Yes, they are a marvel of low cost design. Any idea what the
bandwidth is? I'd guess perhaps 1 GHz or so. Perfectly adequate for
the application.
For other applications, such as OTDR, averaging is needed to improve
the SNR. I watched a line crew using a commercial unit, and it had
to average 1,000 waveforms to get a result. This took a long time,
and they had to repeat it each time they changed fibres.
The only time I tried making my own half-bridge sampler I got
about 5 GHz, 70 ps risetime, using a mediocre SOT-23 dual schottky
and a flea-market SRD.
Interesting. Got the part numbers? Of course, you have the same
problem with noise and low sample rate.
You keep forgetting how bad it is. Median-seeking simulates well
with perfectly symmetric noise, but sucks in real life. True
averaging is correct. Besides, I'd rather have averaging be a
option (as for eye diagrams or jitter measurements) than be
mandatory.
The Binary Sampler does not respond to the amplitude of the error,
so it cannot respond to the median. It only reponds to the direction
of the error, which tends to zero in Gaussian noise.
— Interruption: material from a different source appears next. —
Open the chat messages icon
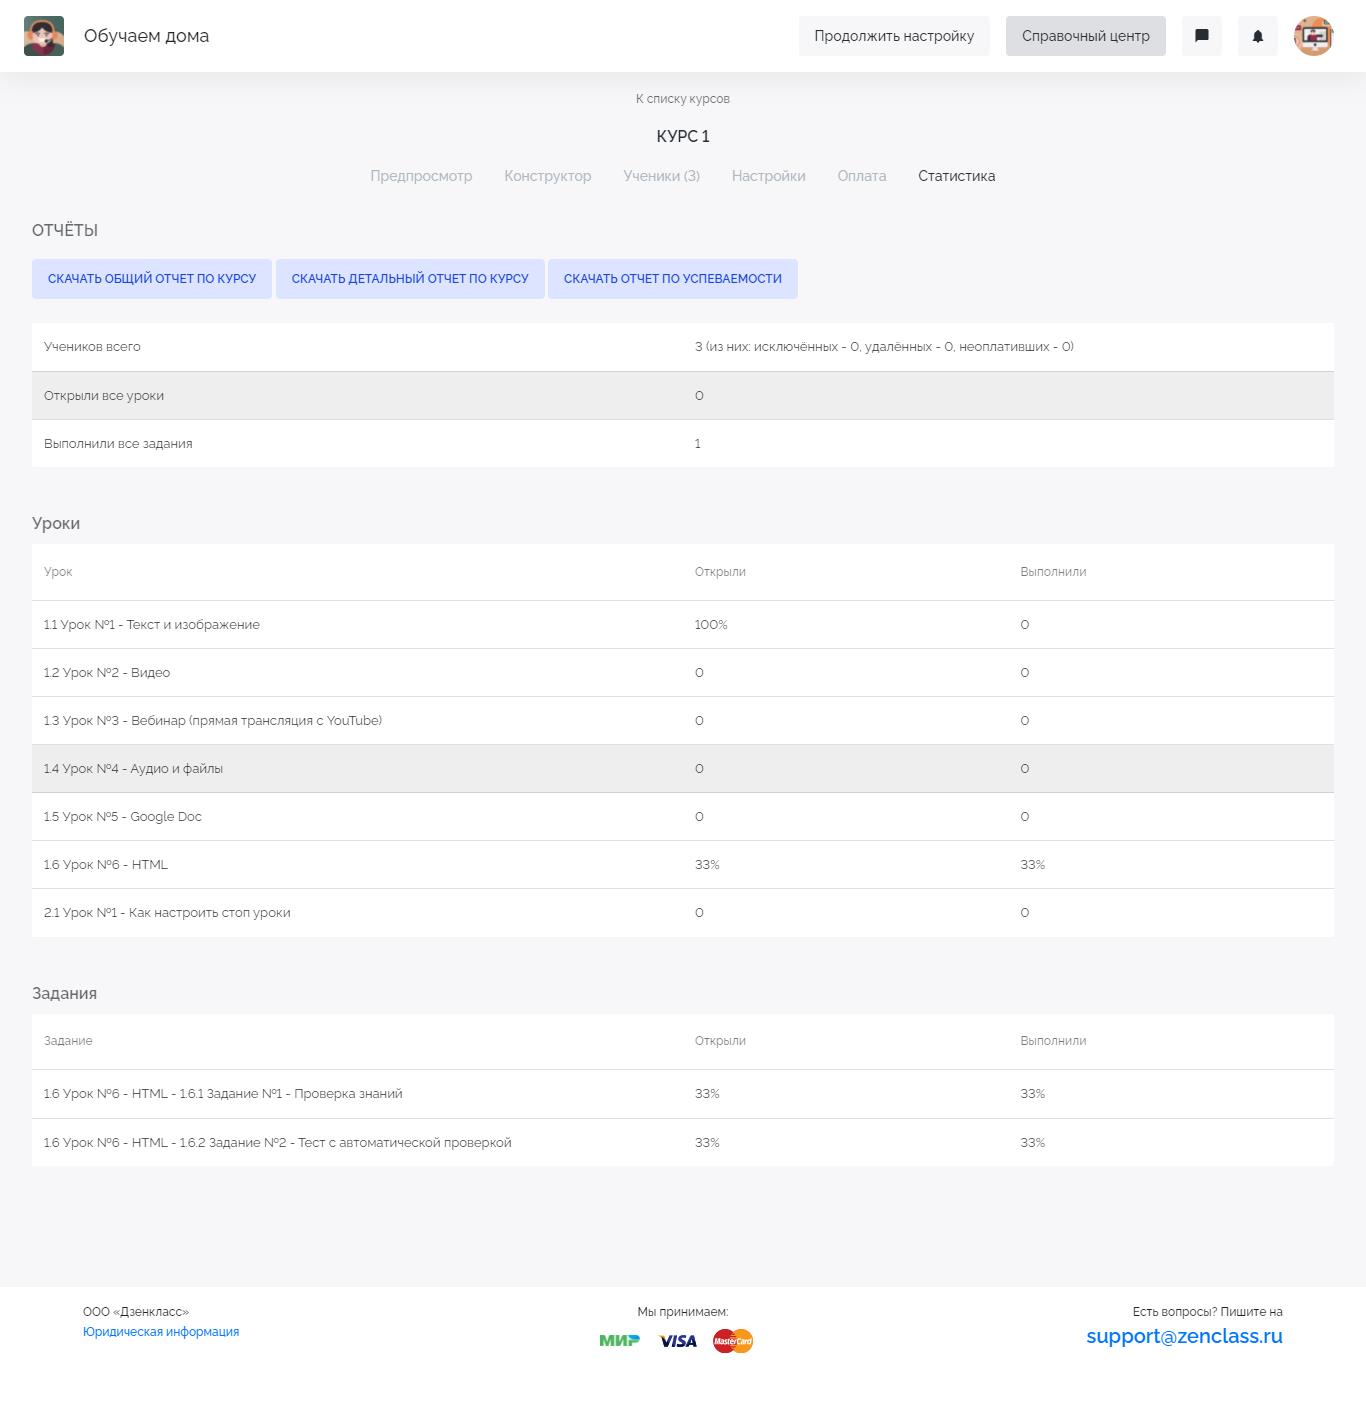Viewport: 1366px width, 1401px height. tap(1202, 36)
As Souders points out in "The effects of timing jitter in sampling
systems," IEEE Trans. Instrum. Meas., vol. IM-39, Feb. 1991,
averaging causes significant errors at slope changes.
Since the Binary Sampler only responds to the direction of the
error, and not the magnitude, it gives greater accuracy than
conventional sampling under these conditions.
Yes, you cannot measure noise with the Binary Sampler, as I mention
on my web site. You need a conventional sampler or digitizer. But
for many applications, the noise is well-defined and does not
change.
No human-readable waveform display needs more than 512 data
points, 1024 to ensure overkill. At 200 KSPS, like an older
conventional sampler, that's 200 waveforms a second, more than
anybody can use. 512 points, 32x averaging still gives 12
waveforms per second. The reason sampling scopes don't sample
faster is certainly not because they can't be made to do it, but
rather because nobody cares.
The required number of data points depends on what you need to
measure. The 200KSPS is a real problem when you have to use
averaging. Heterodyne sampling can be 1,000 times faster, so you get
higher precision and faster throughput.
The heterodyne timebase *must* sample the entire period of the
waveform, even if just one region is of interest, which is the
common case. Zooming a region becomes a huge PITA. And 'sample' is
a misnomer, since each 'point' must be, effectively, sampled
thousands of times by the nature of the 1-bit information stream.
You can use heterodyne sampling or a conventional delayed trigger,
depending on the application. The conventional trigger will probably
have more jitter and poor linearity.
The point is you have a choice with the Binary Sampler. With a
conventional sampler, you have no choice and are stuck with the low
sample rate.
And jitter is a real bear for a heterodyme timebase... your claim
of 10 ps jitter between two plain vanilla crystal oscillators,
over one second, is incredible: 1 ns would be pretty good.
The jitter spec is 25 picoseconds rms, and is pretty typical for
these oscillators at 1MHz. I measured 24.7 ps with the HP5370A. I
think the measurement interval was 10 seconds.
I wrote the manufacturer and asked what the jitter spec was over a 1
second interval. He did not have that information, but another
similar vendor said the 1 second jitter was about 1/2.5 of the spec.
I used a factor of 3.5 in the calculations to be conservative when
comparing the Binary Sampler to the conventional sampler. This gave
the conventional sampler a significant advantage, but the Binary
Sampler still beat it.
'Binary sampling' is a cute trick, is at least 40 years old, and
isn't especially useful. I wish I'd never told you about it.
Sorry John, this is simply not true.
You sent me the GE tunnel diode sampler gif via email after I had
posted the description of the Binary Sampler to the web. You did not
include a description of how the GE circuit worked, and you did not
provide that information until much later.
When you saw the information I had posted to the web, you claimed it
would rail. Clearly, you did not understand it.
Yes, as I show in the references, the basic idea has been around a
long time. But nobody noticed the noise-rejection properties, or
that the pure integrator would oscillate.